====== MATERIAL SUPPLIED

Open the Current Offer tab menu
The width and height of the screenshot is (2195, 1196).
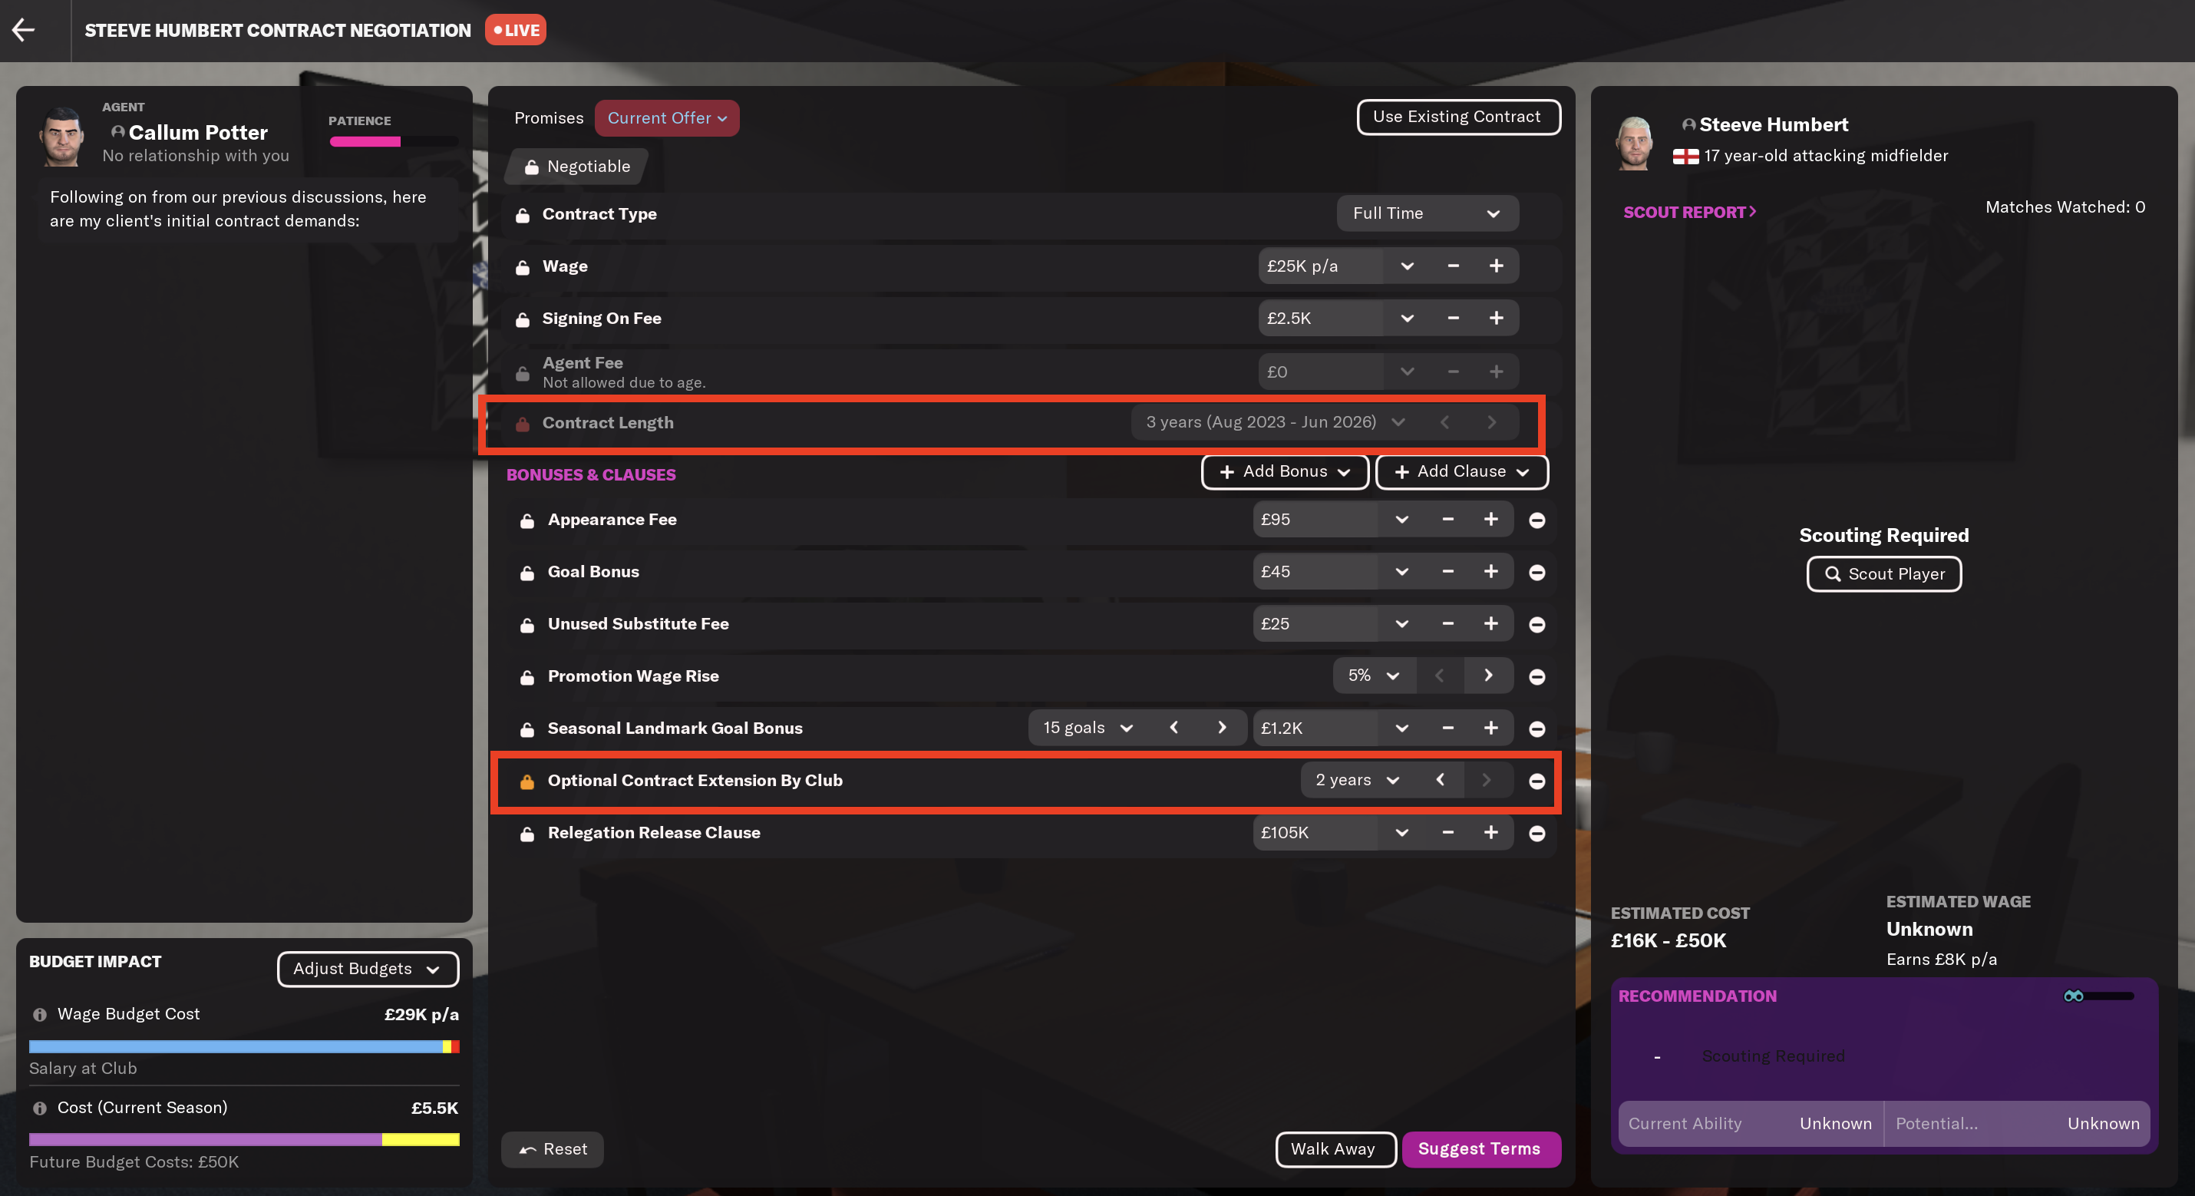tap(666, 118)
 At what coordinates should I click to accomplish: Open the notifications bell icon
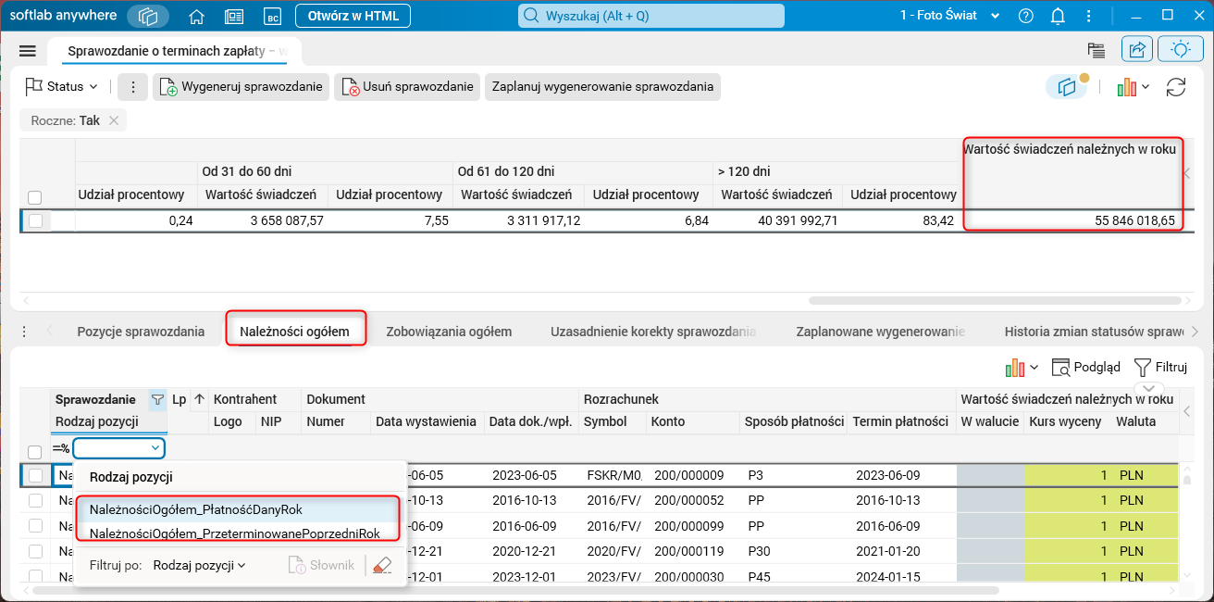coord(1058,16)
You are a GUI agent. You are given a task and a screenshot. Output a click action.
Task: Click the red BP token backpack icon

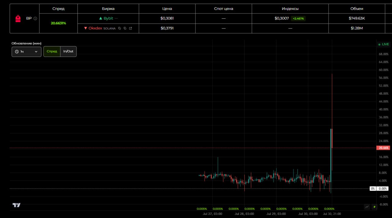pyautogui.click(x=18, y=19)
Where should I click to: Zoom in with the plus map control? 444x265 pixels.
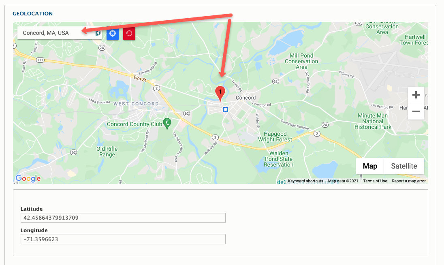coord(416,95)
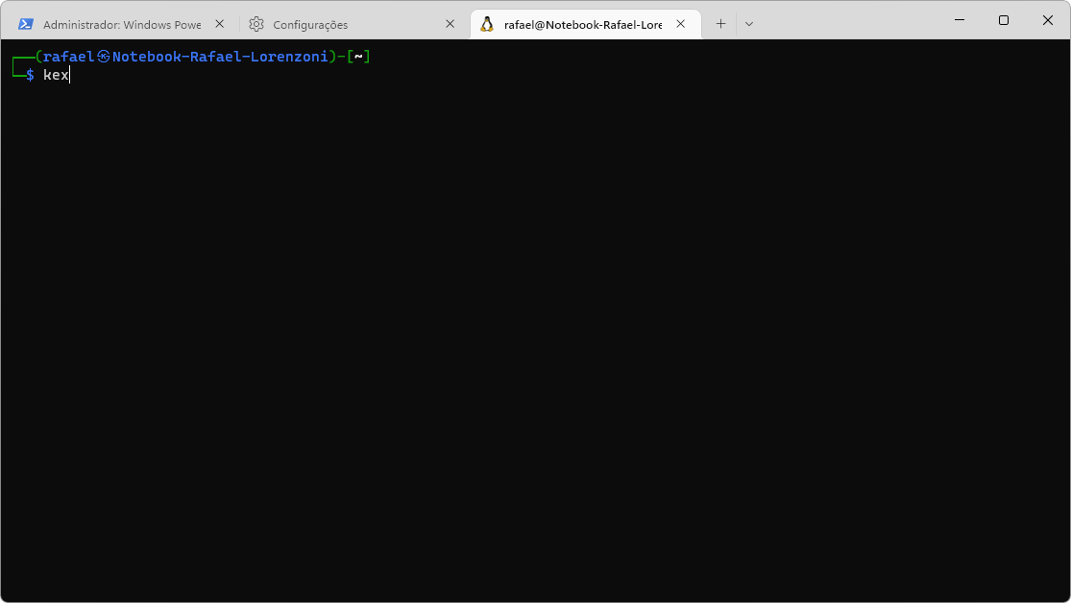
Task: Maximize the terminal window
Action: [1003, 20]
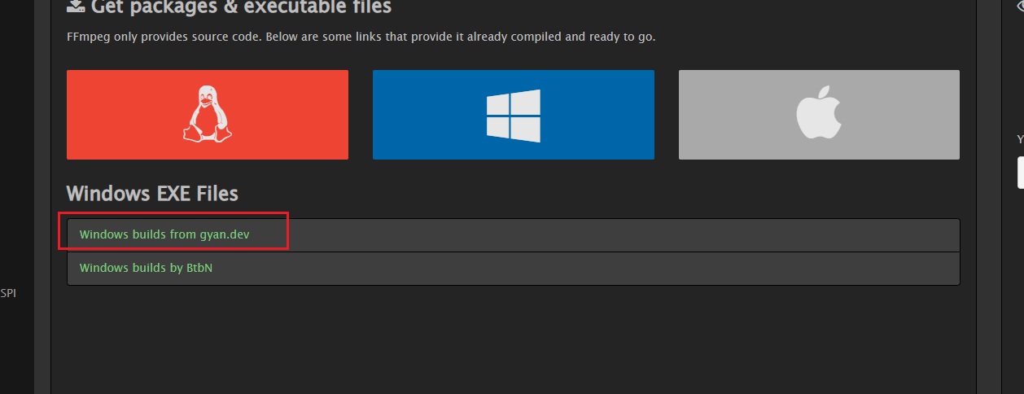Click the Y label in right panel
This screenshot has height=394, width=1024.
point(1020,139)
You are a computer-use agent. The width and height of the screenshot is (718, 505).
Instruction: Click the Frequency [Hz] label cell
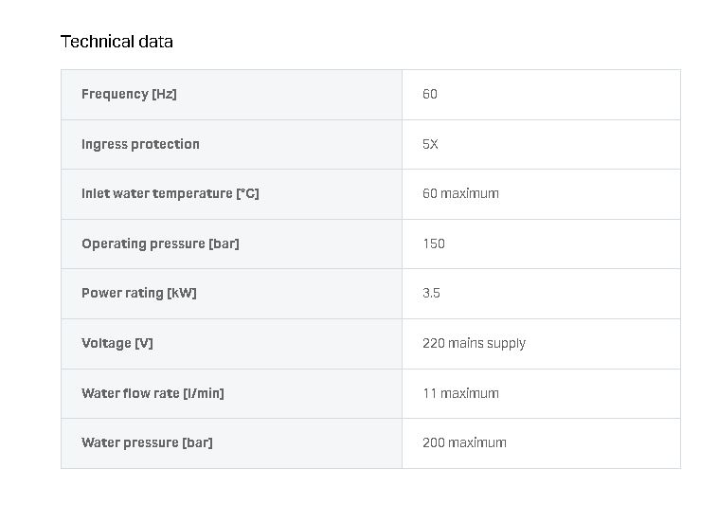click(129, 94)
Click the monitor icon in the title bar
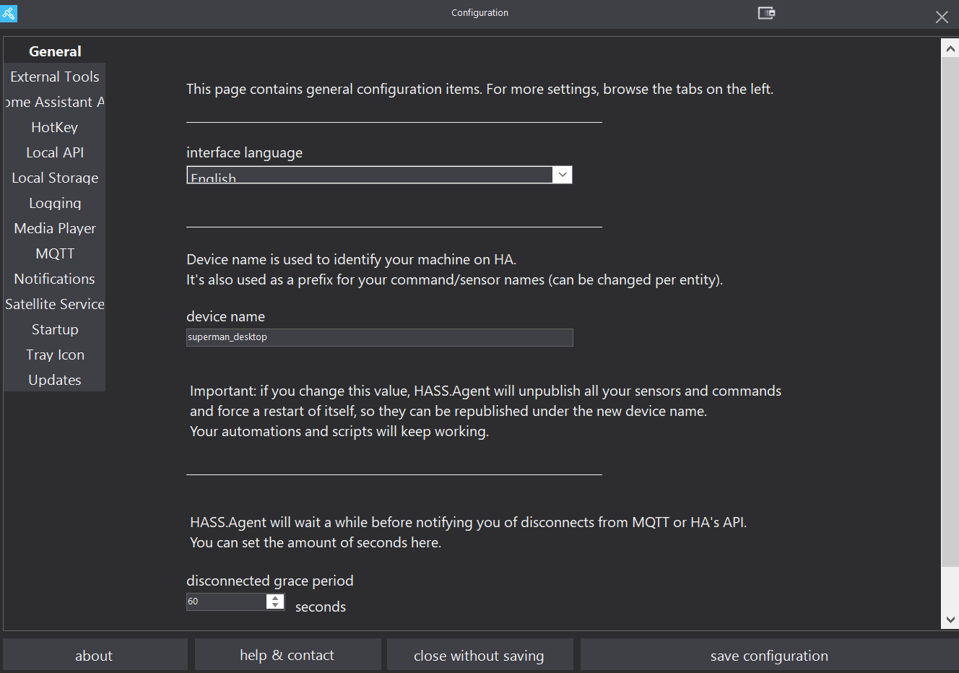Viewport: 959px width, 673px height. pyautogui.click(x=766, y=13)
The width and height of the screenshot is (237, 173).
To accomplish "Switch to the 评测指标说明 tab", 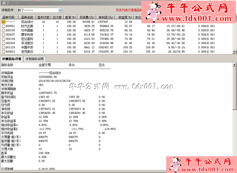I will pyautogui.click(x=34, y=59).

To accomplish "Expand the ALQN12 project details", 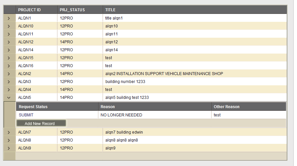I will [9, 42].
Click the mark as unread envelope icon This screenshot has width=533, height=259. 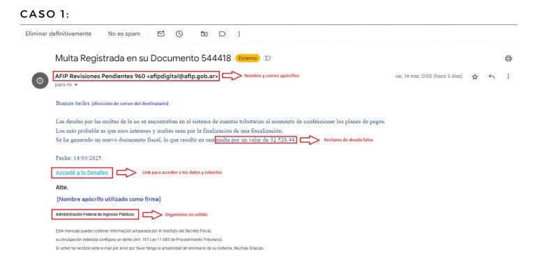160,33
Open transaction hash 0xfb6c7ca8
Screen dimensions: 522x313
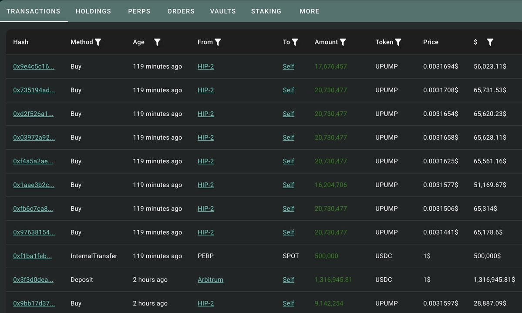tap(33, 209)
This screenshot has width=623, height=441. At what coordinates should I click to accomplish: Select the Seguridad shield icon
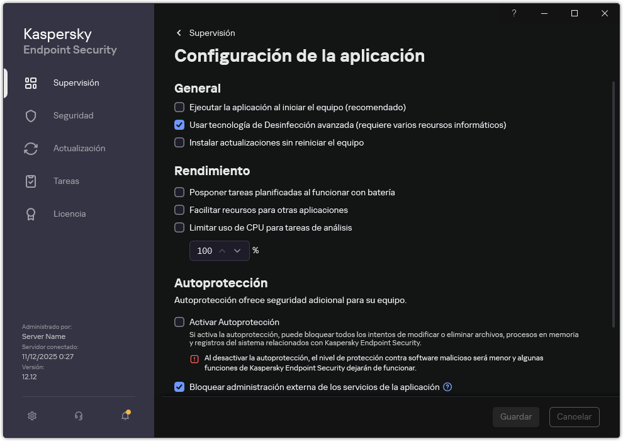[x=30, y=115]
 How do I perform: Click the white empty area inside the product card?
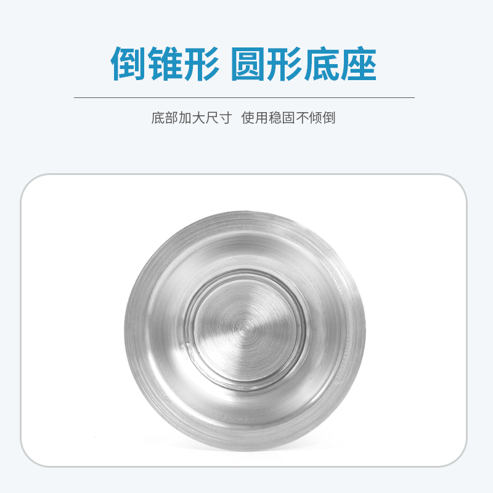[x=72, y=314]
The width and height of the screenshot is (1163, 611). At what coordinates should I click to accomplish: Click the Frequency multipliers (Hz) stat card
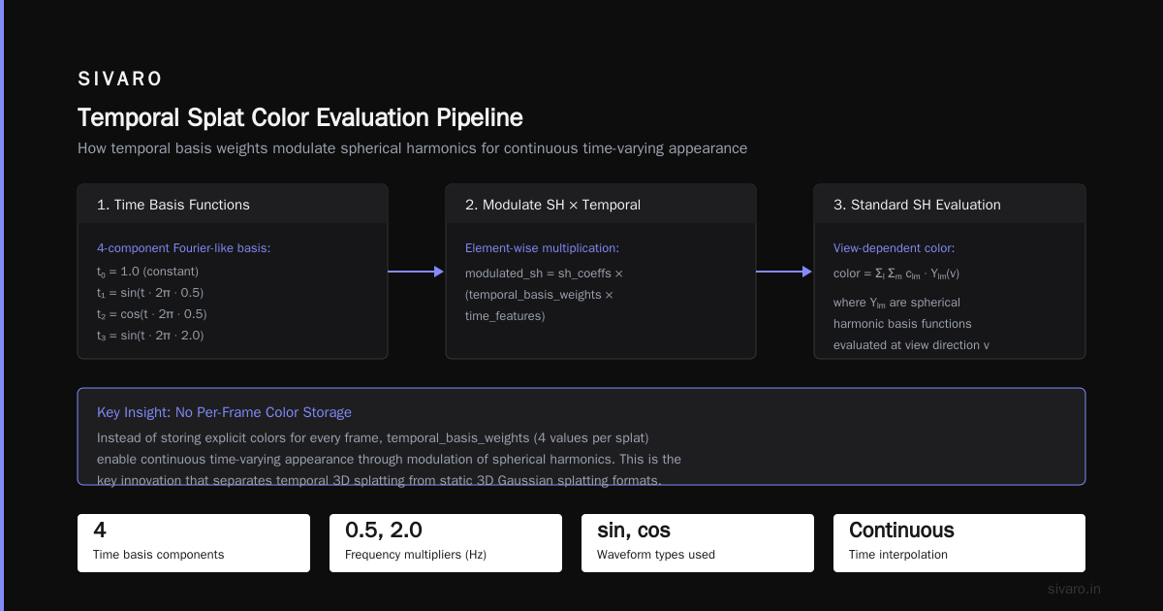click(x=446, y=543)
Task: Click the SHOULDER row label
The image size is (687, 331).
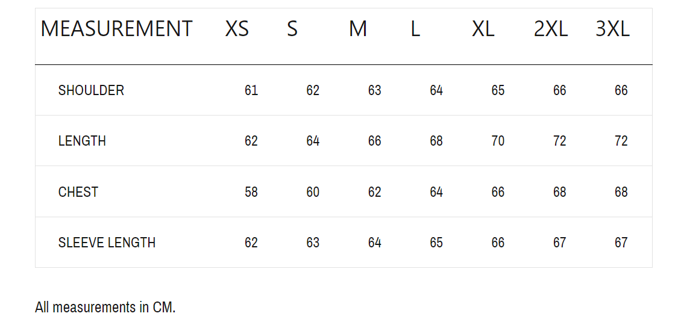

============

- YOUR ASSIGNMENT -
Read the lines above. Gather those in which the string "agent" is found.

- ANSWER TO THIS PROBLEM -
You are a GUI agent. You are given a task and a screenshot. Output a click action.
You are a computer-use agent. The width and height of the screenshot is (718, 505).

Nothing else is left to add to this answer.